A gene ontology biological process analysis of genes with |Log2FC| > 1 in HT29 cells revealed that highly expressed genes following treatment were primarily involved in responses to stimuli, and endoplasmic reticulum stress, responses to organic substances, responses to chemicals, and responses to unfolded proteins. When the same analysis was performed for downregulated genes, mechanisms such as Sterol biosynthetic processes, Cholesterol biosynthetic processes, and the regulation of DNA-templated DNA replication were prominent (suppl.1). The HCT116 gene ontology biological process analysis revealed that ribosome biogenesis, ribonucleoprotein complex biogenesis, ncRNA, and RNA processing mechanisms were prominent among the downregulated genes, while mechanisms such as response to lipids, negative regulation of biological processes, and cellular responses to chemical stimulus were prominent among the upregulated genes (suppl.1).

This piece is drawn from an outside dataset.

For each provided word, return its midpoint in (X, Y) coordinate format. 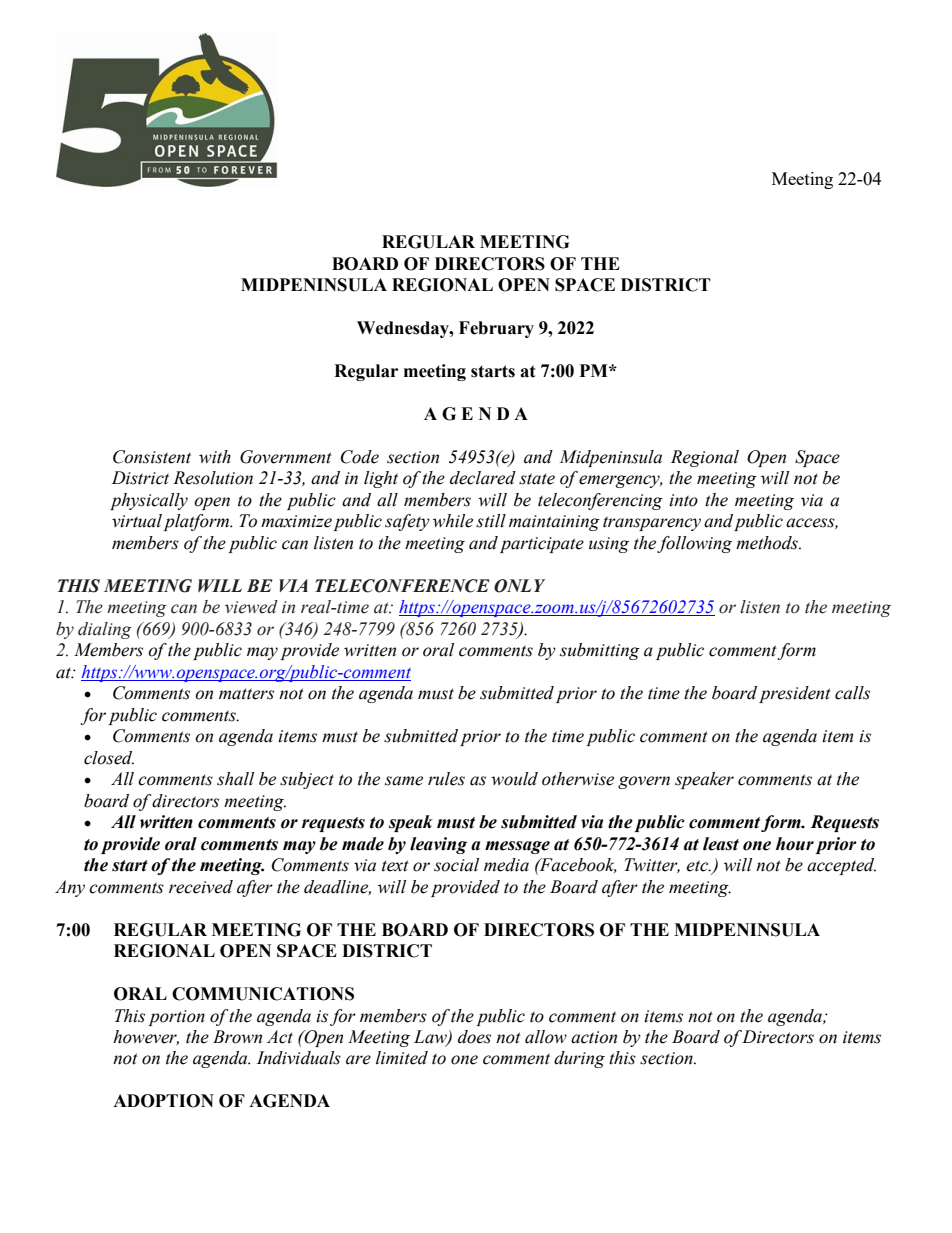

In the KEGG pathway analyses of upregulated genes in HT29 cells to which MCODE PPI analyses were applied, protein processing in the endoplasmic reticulum, the pathways implicated also in neurological disorders, and apoptosis were identified, whereas in the downregulated genes, pathways such as steroid biosynthesis, the metabolic pathways in MCODE cluster 1, DNA replication, oxidative phosphorylation, and thermogenesis in cluster 2 were prominent (Table 2). Upregulated genes were shown to be particularly active in animal mitophagy, protein digestion and absorption, and in the IL-17 signaling pathway in the analysis of HCT116. The analysis of downregulated genes revealed such important processes as RNA polymerase and ribosome synthesis in eukaryotes (Table 3).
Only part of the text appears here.